Spinning Stories - Living Archives

Continuity and Innovation of a Vanishing Textile Heritage

PROJECT

This arts-based research project investigates traditional spinning practices across the Global South and North through the lived experiences of women. It explores how embodied knowledge, artistic skills and forms of practice that are disappearing or at the risk of being forgotten, can be preserved, reactivated, and transformed in a way that can contribute to ensuring a solid basis for contemporary, sustainable processes of design and innovation.

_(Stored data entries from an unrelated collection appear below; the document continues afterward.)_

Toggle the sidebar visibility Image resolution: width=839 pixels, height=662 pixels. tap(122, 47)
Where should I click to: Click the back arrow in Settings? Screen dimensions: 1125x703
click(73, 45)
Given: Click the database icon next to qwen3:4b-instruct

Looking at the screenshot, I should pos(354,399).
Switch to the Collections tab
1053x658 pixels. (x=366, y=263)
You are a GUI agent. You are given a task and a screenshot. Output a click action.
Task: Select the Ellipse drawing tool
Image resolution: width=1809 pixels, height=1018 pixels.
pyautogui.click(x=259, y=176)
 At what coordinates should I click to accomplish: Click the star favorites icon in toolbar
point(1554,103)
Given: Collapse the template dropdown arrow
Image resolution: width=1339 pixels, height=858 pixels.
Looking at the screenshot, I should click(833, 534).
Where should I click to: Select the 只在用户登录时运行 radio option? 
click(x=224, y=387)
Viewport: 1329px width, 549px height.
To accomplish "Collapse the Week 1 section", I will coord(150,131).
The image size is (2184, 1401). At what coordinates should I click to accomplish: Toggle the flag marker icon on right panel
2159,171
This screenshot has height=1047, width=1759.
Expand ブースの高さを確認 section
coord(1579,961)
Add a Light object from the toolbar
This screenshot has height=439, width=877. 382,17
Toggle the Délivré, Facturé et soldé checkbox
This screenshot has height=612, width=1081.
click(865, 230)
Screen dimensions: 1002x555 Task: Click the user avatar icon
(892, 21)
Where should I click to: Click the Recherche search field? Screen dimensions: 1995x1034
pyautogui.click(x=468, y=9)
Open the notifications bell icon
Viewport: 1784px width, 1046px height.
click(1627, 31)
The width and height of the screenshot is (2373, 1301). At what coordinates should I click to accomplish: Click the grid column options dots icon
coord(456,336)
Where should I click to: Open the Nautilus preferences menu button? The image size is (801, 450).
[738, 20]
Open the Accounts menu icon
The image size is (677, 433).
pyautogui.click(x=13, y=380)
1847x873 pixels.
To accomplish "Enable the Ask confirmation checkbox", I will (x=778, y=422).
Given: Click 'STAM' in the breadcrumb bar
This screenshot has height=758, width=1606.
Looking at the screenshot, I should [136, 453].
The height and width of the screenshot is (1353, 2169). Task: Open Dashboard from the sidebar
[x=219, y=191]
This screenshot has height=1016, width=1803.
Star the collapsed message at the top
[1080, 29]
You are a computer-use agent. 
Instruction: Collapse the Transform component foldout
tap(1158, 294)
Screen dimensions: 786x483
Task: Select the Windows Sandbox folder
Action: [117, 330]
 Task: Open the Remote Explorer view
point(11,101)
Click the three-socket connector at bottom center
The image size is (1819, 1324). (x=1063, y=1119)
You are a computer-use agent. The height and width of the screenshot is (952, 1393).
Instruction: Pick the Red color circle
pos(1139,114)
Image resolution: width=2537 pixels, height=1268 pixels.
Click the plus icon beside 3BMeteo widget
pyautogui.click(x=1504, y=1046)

At its core, the project develops a living archive of vanishing spinning traditions, conceived as a dynamic medium for intercultural memory transmission and a catalyst for strengthening social bonds, collective identities, and communities. By combining qualitative research methods, including interviews, documentation, and mapping with processes of artistic exchange, the project traces the life stories of women in Ghana and Austria whose bodies, daily routines and livelihoods have long been intertwined with the process of spinning and textile production, and whose labour has shaped local economies and regional development, but may never have received recognition.

These spinning narratives illuminate the cultural, social, and economic value of women’s work. By honouring remembered experiences and intergenerational knowledge, the project integrates living heritage into a process of intercultural exchange, collective imagination, and creative continuity. Safeguarding intangible cultural heritage constitutes a critical mechanism for sustaining cultural diversity and fostering mutual respect, as well as facilitating intercultural dialogue within an increasingly globalised context.  

Situated within a postcolonial theoretical framework, the research understands textiles as carriers of coded histories and oral knowledge transmission as a vital strategy for engaging with forms of intangible heritage at risk of erasure. It conceptualizes the act of archiving and sharing as a form of decolonising artistic practice, fosters a transcultural learning community grounded in care, memory, dialogue, and collaborative making, and merges ancestral knowledge and emerging technologies, to imagine sustainable futures for textile arts.


This research project is funded by the INTRA programme of the University of Applied Arts Vienna.